Task objective: Write out the entries below exactly, but only from the line containing "Screen dimensions: 980x551" through the line containing "the closing parenthesis", and without the pictures.

Dataset content:

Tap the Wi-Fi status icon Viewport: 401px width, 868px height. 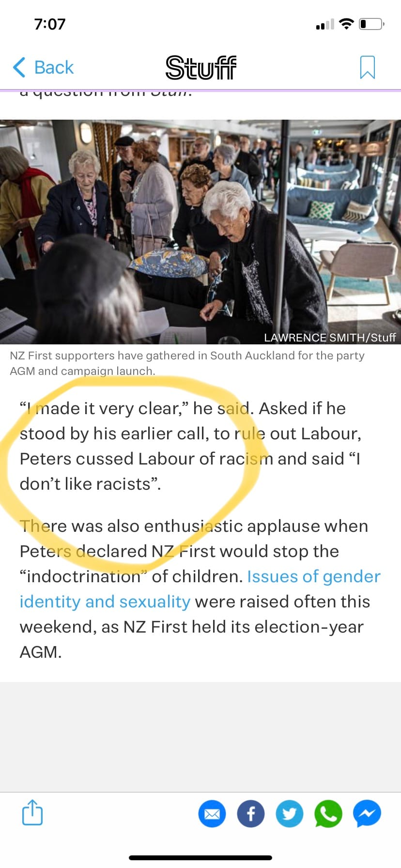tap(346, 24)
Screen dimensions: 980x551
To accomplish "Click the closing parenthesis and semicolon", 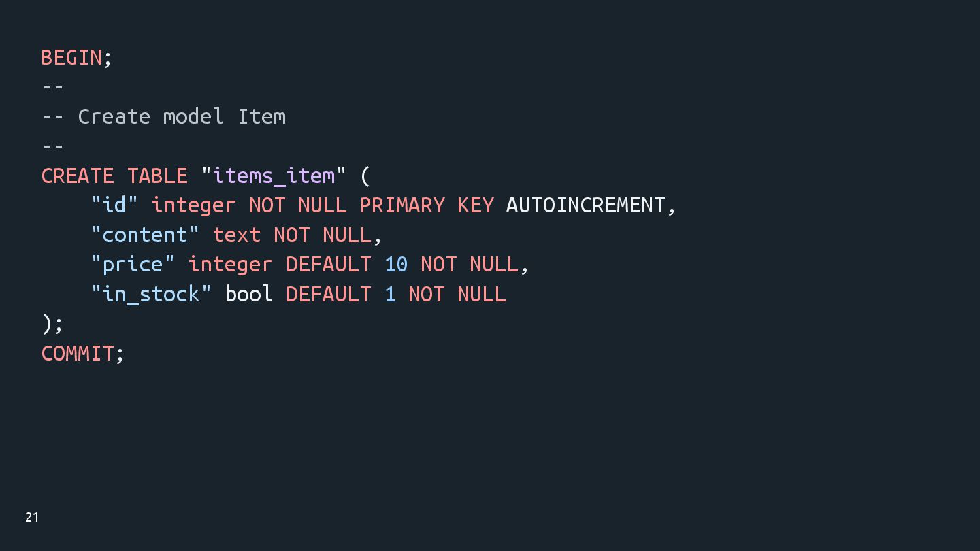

---

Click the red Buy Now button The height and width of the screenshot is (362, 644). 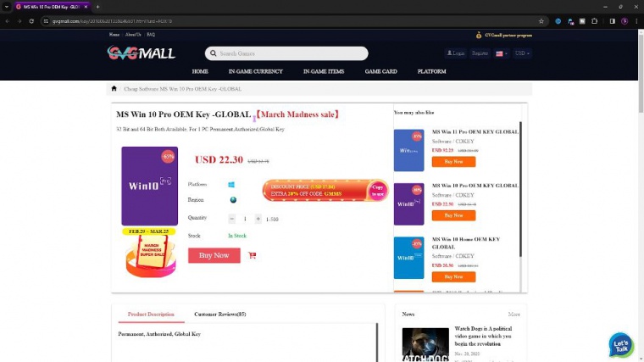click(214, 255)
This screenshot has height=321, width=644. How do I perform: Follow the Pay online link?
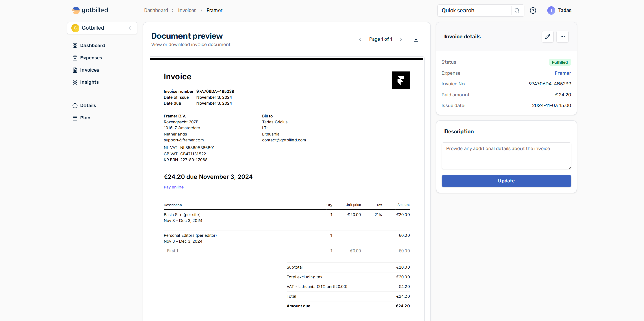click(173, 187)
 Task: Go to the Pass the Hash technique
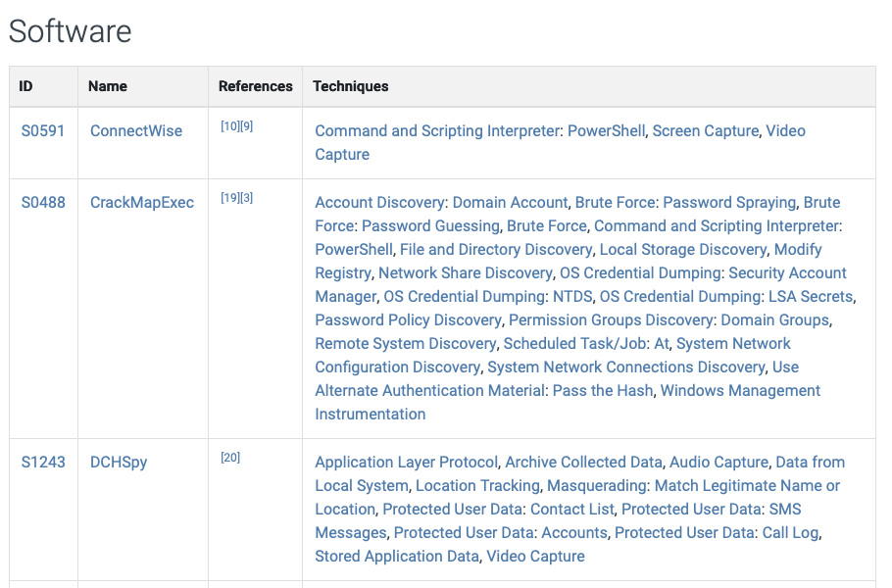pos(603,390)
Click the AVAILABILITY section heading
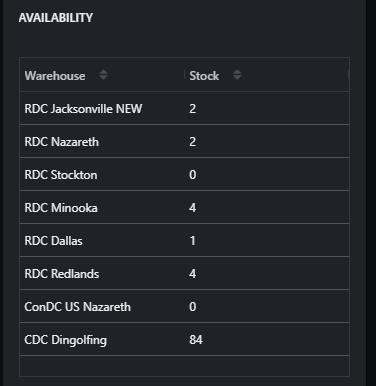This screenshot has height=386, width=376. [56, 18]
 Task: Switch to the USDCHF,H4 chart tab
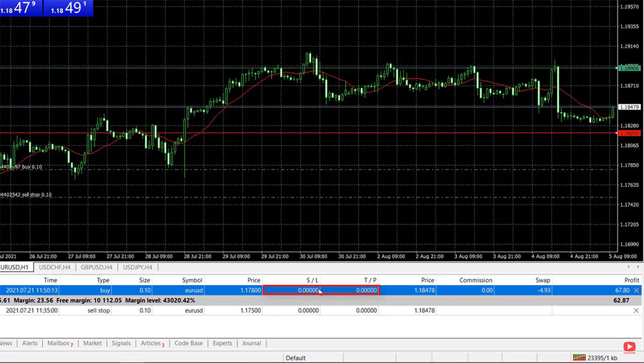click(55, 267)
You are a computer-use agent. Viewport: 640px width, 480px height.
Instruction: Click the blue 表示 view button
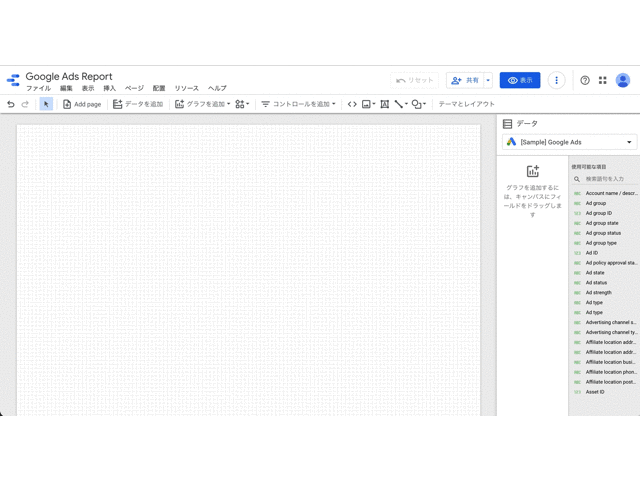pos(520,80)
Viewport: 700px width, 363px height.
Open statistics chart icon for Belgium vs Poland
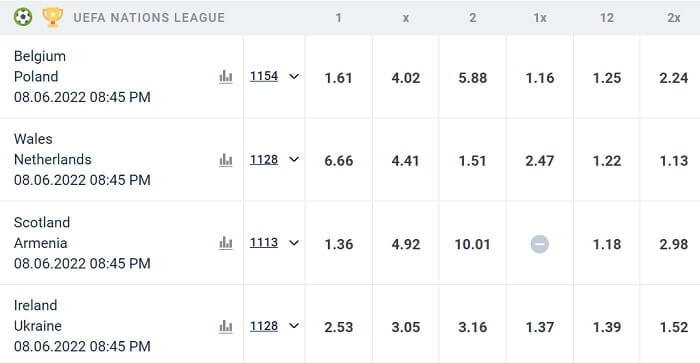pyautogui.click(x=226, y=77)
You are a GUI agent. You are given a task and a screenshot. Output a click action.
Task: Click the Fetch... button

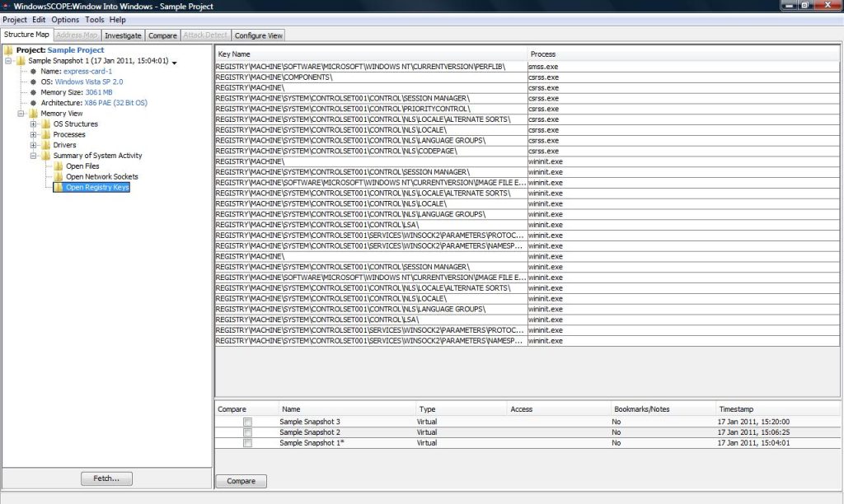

...

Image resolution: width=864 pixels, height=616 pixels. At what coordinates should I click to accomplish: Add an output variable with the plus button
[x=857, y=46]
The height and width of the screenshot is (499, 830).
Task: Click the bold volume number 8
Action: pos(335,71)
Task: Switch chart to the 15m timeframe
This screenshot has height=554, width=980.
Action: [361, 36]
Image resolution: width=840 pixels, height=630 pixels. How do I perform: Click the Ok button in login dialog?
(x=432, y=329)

Exercise output:
Screen dimensions: 980x551
To accomplish "Click the closing parenthesis and semicolon", 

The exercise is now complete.